6 thoughts on “A Multi-functional Mysterious Kitchen

  1. it seems to me that you are comparing apples and oranges. The Whirlpool concept is a real, engineering-driven attempt at energy efficiency. The Outdoor Kitchen is your typical design academy job, cute looking, and screamingly impractical from every ergonomy and safety point of view. If this was a Dutch project, it would come from Design Academy Eindhoven. Are you going to wheel the silly thing around your apartment? Really? How often do you say “gee, today I feel like cooking in my bedroom”. It makes some sense if you have access to the outdoors, I agree.

    Additionally, from a food design point of view, it is useless for grilling (there is no grill), smoking (there is no smoker) and roasting (there is no oven). It would be useful for cooking things in pans and pots. Pasta, pea soup and fish fingers. Don’t get me started on how you would clean it. I think that there is a reason why professional/expensive kitchens are made with certain materials and certain forms, wouldn’t you agree?

    • Hi Walter, thanks for responding to my asymmetrical comparison. I agree with you, that the Outdoor Kitchen might have its practical limits, and the grilling, smoking and roasting capacities were attributed to it too quickly, I should’ve looked into the specs more thoroughly. However, this blogpost, for me, still poses the relevant question whether a sole focus on energy-efficiency will eventually lead to more environmentally friendly food practices. As I’m not a design student myself, but new to the field, I might make some beginner’s mistakes – and that’s why I thank you for contributing to my learning process.

  2. The Whirlpool concept might fit into any simpel container-like living space somebody might like to move into, like: a container (studentg housing), a gardenhouse (tuinhuisje), a riverboat, a tent, a mountain cabin, or a (mini)bus. The important thing missing and a new challenge for Whirlpool is the same modular set-up for the bathroom (WC, shower, washing machine/ dryer). And don’t forget the generator or mobile solar cells. Now you’re ready for nomadic living….however do the devices and potential applications also combine in the mind/ heart of the greenish user? ….I doubt it. Maybe it only requires a change of color.

    • Haha. Interesting, also since both food production and consumption, as well as bathing and thermo-comfort (heating) are three key practices that carry a larger ecological burden than necessary, due to our unconscious habits (refrigerator, always heat your house, long showers).

  3. but then, Barbara, it is very hard to decide when moralism and finger-pointing (that typical Dutch habit) starts. Who decides that it is OK to go to a haidresser? And do we need to have clothes in different colors?
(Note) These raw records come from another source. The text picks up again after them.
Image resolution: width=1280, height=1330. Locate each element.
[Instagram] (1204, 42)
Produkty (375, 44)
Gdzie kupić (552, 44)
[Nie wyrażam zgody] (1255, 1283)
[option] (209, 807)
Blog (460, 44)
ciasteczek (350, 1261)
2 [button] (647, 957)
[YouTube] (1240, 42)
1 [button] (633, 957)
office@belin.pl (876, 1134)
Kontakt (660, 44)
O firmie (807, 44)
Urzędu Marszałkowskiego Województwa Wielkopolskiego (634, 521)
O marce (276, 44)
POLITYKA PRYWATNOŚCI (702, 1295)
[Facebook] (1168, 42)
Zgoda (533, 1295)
After all, dyeing textiles is a polluting business, and it does nothing to the insulation qualities of materials.
    Perhaps, just as one could start campaigning for shorter showers, one could start campaigning for no-color clothes. Off-yellow cotton (since to bleach it is environmentally costly), sheep-colored wool, probably white or translucent synthetics.
    I take issue, I take a really big issue, with your use of the adjective “necessary”. Necessary is a category that works in war economies and perhaps on spaceships. In our current world, anybody’s “necessity” is somebody else’s “luxury”.
    As a matter of fact, the very existence of the humanity is an ecological burden.
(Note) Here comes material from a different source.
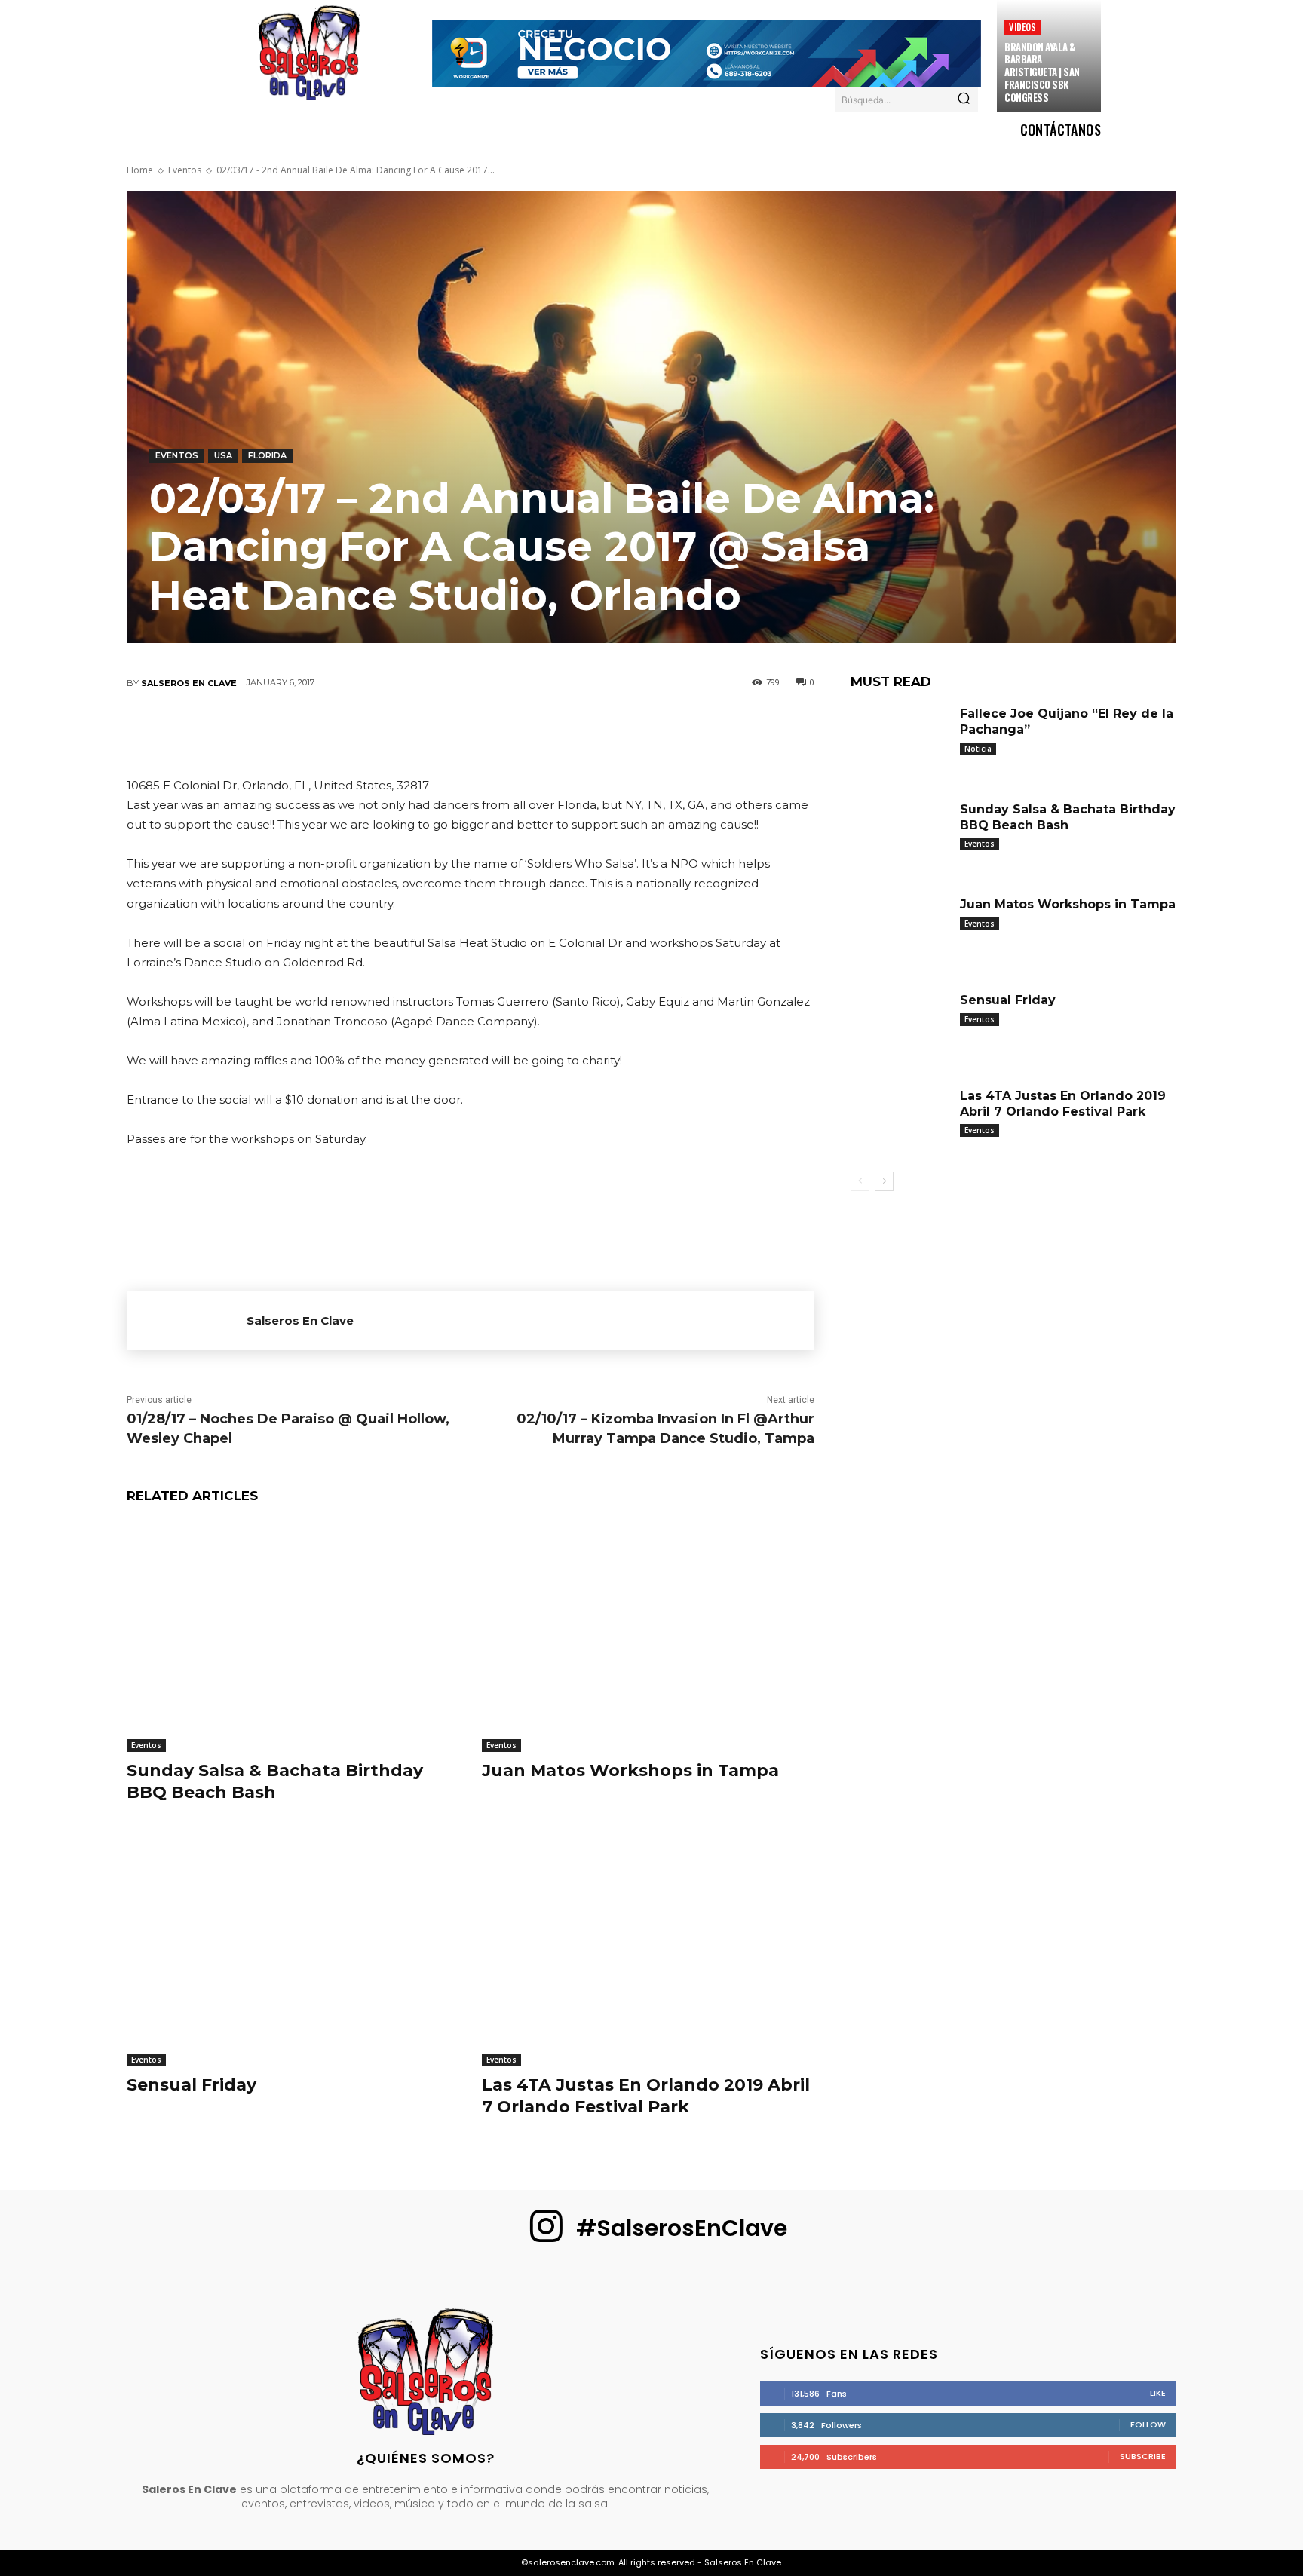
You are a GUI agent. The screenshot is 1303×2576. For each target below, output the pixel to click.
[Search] (963, 99)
  4. That’s true, and again, you make me realize how easy assumptions shape one’s writings, based on one’s (in this case: my) subjective and incomplete perspective. And I agree, and know, that sustainability is all about apples and pears, all judgments depend on either system boundaries, or one’s take on the subject. There’s always a larger scale, or systems level out there to compare to, such as “the very existence of the humanity is an ecological burden”. I like the small-scale sustainability initiatives, that inspire people, make them do a double-take, and think along lines they wouldn’t have come up with themselves. That’s not intended to be moralistic, or finger-pointing, because that indeed is a debatable issue (and Nudge, by Thaler & Sunstein, the book that promotes this kind of liberalism), but instead meant to shake up routines. Whatever their outcome, I like those triggers, and for me, they often come to me through design.